Thank you very much, Madam Deputy Speaker. I draw the House’s attention to my entry in the Register of Members’ Financial Interests as an unpaid parliamentary vice-president of the Local Government Association.
It has been an excellent debate, and I applaud the many Members on both sides of the House who have made insightful contributions to the discussion. Not only have they brought up issues affecting their own constituency —as, for example, my hon. Friend the Member for Keighley and Ilkley (Robbie Moore) set out so powerfully in his speech—but Members such as my hon. Friend the Member for North Cotswolds (Sir Geoffrey Clifton-Brown), speaking in his capacity as Chair of the Public Accounts Committee, set out a number of really important points that will affect the detail of how this plays out at local level. I am glad that the Minister touched on those points in his introduction.
As the House knows, local government in the UK spends around £40 billion of taxpayers’ money and over 800 different services are delivered by the average local authority. As a consequence, this issue touches the lives of more constituents than almost any other area of government activity. The starting point that we have to recognise is the one that was made by the chairman of the County Councils Network, who said that from the perspective of local authorities, this was the worst settlement in years. It is clear from the Minister’s introduction that he is a Minister who knows his WOECAT from his BRB from his persnuffle, but the impact of that detail matters so much.
In particular, the most significant element is the imposition of employers’ national insurance contributions in the Budget. According to the estimates of the Local Government Association, local authorities face more than £1 billion in unfunded costs arising from that alone. Harlow council, for example, has set out that this settlement represents a 21% cut in its core funding, within which it will receive £198,000 of revenue support in this year only for over £1 million of additional direct costs from national insurance contributions. That cost will rise to £1.2 million next year, with—as currently projected—no funding provided at all.

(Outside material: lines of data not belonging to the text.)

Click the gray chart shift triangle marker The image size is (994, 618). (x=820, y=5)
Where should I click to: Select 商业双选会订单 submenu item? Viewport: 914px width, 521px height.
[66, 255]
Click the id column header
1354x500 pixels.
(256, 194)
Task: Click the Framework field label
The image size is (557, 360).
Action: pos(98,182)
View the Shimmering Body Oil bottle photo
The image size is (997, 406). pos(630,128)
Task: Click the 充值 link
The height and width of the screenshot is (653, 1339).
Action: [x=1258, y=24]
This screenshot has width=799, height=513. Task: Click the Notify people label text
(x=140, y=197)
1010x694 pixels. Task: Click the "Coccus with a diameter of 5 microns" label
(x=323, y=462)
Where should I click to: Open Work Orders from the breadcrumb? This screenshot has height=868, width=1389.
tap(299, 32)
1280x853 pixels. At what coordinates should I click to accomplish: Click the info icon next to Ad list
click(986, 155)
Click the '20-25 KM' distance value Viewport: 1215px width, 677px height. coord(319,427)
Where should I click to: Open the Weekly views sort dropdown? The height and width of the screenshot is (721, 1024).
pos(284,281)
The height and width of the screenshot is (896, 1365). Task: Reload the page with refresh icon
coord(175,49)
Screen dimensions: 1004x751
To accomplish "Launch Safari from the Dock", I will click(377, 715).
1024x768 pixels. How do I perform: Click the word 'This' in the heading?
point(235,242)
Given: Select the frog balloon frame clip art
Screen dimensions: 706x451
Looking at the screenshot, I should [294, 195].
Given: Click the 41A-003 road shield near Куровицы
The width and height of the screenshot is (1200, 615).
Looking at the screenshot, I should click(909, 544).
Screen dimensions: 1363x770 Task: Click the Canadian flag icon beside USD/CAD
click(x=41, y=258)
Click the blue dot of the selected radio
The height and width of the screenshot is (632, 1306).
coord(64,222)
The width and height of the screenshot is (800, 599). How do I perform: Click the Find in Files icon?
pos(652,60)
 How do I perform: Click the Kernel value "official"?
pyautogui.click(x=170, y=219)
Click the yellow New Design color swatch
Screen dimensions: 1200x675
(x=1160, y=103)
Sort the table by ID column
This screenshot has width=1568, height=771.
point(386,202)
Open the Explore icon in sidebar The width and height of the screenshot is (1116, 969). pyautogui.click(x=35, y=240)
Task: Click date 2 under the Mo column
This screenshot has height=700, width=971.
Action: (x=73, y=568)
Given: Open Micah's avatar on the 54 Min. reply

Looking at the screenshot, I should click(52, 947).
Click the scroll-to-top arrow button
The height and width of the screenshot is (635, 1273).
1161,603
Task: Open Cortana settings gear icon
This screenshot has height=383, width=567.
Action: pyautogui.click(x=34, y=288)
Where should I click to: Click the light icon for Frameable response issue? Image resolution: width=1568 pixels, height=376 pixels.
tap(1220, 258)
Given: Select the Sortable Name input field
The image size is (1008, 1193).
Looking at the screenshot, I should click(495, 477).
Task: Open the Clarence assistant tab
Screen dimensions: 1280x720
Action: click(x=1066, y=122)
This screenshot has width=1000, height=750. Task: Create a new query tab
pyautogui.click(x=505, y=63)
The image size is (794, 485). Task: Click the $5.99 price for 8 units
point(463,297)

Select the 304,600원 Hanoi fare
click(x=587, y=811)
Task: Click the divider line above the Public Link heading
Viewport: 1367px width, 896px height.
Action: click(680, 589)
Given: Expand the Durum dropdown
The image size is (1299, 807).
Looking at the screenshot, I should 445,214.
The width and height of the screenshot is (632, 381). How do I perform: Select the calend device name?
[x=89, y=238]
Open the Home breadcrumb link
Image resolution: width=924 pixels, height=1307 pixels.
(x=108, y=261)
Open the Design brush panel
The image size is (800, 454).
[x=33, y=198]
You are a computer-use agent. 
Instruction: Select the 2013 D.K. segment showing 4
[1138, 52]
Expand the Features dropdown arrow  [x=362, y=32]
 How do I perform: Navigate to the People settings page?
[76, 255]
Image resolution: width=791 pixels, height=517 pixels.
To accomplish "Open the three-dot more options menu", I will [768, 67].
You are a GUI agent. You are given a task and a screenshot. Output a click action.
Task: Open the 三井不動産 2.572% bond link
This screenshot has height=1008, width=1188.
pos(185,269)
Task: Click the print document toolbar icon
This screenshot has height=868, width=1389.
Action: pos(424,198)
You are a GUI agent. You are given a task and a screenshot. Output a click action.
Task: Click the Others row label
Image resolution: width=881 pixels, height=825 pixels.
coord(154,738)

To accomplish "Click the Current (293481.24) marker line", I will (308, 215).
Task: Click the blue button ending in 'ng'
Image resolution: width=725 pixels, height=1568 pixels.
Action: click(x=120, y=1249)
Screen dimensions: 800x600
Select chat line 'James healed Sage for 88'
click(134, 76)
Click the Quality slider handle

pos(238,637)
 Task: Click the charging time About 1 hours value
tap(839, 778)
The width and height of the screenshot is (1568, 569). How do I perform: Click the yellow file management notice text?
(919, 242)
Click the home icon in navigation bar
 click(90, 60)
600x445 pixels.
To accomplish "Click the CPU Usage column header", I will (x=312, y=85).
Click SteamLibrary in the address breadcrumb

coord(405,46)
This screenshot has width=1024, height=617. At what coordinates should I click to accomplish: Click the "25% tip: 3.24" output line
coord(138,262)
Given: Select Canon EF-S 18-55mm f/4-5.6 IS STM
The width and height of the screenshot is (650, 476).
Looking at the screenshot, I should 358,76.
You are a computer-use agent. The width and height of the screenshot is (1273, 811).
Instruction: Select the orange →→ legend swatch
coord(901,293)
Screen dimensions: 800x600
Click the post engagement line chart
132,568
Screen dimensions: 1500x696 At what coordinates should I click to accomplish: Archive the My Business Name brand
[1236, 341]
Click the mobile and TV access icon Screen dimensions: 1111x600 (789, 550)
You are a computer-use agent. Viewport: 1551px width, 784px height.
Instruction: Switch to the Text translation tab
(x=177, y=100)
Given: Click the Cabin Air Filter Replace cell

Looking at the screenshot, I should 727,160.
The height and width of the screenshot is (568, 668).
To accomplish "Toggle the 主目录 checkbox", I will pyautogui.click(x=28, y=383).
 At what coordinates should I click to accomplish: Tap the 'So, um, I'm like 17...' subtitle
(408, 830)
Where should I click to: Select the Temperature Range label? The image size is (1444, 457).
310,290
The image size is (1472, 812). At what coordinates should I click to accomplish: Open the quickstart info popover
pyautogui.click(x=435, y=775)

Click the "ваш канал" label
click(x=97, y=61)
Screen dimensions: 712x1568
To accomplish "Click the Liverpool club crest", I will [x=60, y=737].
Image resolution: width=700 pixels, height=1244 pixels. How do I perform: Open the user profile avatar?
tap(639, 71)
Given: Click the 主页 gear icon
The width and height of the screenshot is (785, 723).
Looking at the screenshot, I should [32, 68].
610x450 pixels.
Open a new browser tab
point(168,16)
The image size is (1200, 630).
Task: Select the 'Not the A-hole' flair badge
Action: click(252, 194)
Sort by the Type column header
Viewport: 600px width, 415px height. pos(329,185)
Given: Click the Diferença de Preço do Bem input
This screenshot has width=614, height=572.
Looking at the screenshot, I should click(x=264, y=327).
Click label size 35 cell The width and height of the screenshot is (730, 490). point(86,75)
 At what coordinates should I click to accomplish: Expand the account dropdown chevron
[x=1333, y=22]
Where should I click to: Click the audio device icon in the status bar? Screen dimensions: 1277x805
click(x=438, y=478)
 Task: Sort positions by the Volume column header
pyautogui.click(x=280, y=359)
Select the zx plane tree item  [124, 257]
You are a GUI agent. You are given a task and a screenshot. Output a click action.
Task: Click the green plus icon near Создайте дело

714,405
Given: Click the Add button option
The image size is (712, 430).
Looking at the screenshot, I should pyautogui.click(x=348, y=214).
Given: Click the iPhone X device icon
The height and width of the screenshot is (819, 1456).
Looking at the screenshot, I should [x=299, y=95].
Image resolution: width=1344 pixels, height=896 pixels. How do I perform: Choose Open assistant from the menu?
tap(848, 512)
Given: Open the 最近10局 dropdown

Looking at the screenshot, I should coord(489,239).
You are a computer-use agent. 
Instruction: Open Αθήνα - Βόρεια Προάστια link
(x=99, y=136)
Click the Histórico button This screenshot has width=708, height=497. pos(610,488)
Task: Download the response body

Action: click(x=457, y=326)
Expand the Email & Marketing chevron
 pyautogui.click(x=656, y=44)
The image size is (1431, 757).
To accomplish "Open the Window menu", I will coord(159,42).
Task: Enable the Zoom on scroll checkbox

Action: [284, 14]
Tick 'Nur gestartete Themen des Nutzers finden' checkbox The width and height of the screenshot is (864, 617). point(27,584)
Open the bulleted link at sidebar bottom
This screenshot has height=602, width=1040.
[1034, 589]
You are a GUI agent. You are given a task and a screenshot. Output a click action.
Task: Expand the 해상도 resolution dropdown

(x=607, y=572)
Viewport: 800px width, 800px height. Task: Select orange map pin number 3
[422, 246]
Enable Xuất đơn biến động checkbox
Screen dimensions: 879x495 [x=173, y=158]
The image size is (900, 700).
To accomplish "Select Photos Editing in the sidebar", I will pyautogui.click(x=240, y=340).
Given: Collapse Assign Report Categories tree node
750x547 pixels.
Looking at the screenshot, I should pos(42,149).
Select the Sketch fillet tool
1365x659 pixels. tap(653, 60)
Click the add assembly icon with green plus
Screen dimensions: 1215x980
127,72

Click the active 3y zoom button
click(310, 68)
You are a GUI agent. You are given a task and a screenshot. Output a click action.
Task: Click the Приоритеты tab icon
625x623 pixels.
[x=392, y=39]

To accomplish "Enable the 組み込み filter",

The Institute for Government has analysed the Government’s Budget overall, and when it looks at those elements affecting local government, it says that the Budget is “heavily front-loaded”—there is additional funding this year—but that the current plans set out by the Chancellor imply that there will be cuts in every year for the remainder of the Parliament, which will make it very
“difficult for…local government…to improve”.
We need to recognise that although there will be winners and losers, this is a budget settlement for local government that contains an enormous number of challenges, and there remain a number of very significant questions, which I will come to in a moment.
I welcome the point made by a number of Members about the value that we place on our local councillors. I have spoken to the Minister, and I agree with the point raised by a number of Members about restoring the access of councillors in England to the local government pension scheme. We must demonstrate the value that we place on local leadership, and that will be even more significant in the context of extensive local government reform. I know that is something Ministers are considering, and that its cost is minimal in the context of the overall local government finance settlement. As many Members have pointed out, motiving local leadership is vital to getting this right. With the reduction in the number of councillors and local politicians, in a country whose population is projected to hit 72.5 million by 2032, we must ensure that that growing democratic deficit is addressed by engaged, effective local politicians with the ability to make decisions in their area.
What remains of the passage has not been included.